> _EXERCISE_: Report each line of the records below that contains the word "screenshot", writing every such line out in full.

> _RECORDS TO USE_:
>> begin
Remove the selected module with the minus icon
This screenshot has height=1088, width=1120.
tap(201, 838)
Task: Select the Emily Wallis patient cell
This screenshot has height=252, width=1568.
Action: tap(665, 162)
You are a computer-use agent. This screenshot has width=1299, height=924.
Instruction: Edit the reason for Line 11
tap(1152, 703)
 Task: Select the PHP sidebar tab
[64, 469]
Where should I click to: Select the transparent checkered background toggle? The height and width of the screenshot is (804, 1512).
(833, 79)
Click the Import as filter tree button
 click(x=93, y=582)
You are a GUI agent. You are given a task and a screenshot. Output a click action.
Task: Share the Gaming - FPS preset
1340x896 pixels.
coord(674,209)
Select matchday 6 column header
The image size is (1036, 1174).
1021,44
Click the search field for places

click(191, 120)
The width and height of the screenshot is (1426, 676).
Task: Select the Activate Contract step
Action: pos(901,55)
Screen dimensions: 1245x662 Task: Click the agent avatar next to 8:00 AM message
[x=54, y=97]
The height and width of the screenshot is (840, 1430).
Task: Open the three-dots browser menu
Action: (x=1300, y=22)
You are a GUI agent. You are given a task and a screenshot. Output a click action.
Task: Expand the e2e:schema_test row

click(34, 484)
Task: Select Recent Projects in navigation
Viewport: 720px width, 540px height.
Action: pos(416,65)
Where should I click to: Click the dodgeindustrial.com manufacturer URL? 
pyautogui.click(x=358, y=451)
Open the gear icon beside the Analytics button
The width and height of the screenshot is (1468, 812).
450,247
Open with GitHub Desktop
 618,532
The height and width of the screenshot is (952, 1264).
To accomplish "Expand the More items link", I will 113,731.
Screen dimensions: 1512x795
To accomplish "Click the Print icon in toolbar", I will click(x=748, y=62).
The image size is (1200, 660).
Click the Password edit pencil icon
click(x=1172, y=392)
>> end
> _FINAL RESULT_:
This screenshot has height=1088, width=1120.
This screenshot has height=252, width=1568.
You are a computer-use agent. This screenshot has width=1299, height=924.
Where should I click to: Select the transparent checkered background toggle? The height and width of the screenshot is (804, 1512).
You are a GUI agent. You are given a task and a screenshot. Output a click action.
The width and height of the screenshot is (1426, 676).
The height and width of the screenshot is (840, 1430).
You are a GUI agent. You are given a task and a screenshot. Output a click action.
The width and height of the screenshot is (1468, 812).
The height and width of the screenshot is (952, 1264).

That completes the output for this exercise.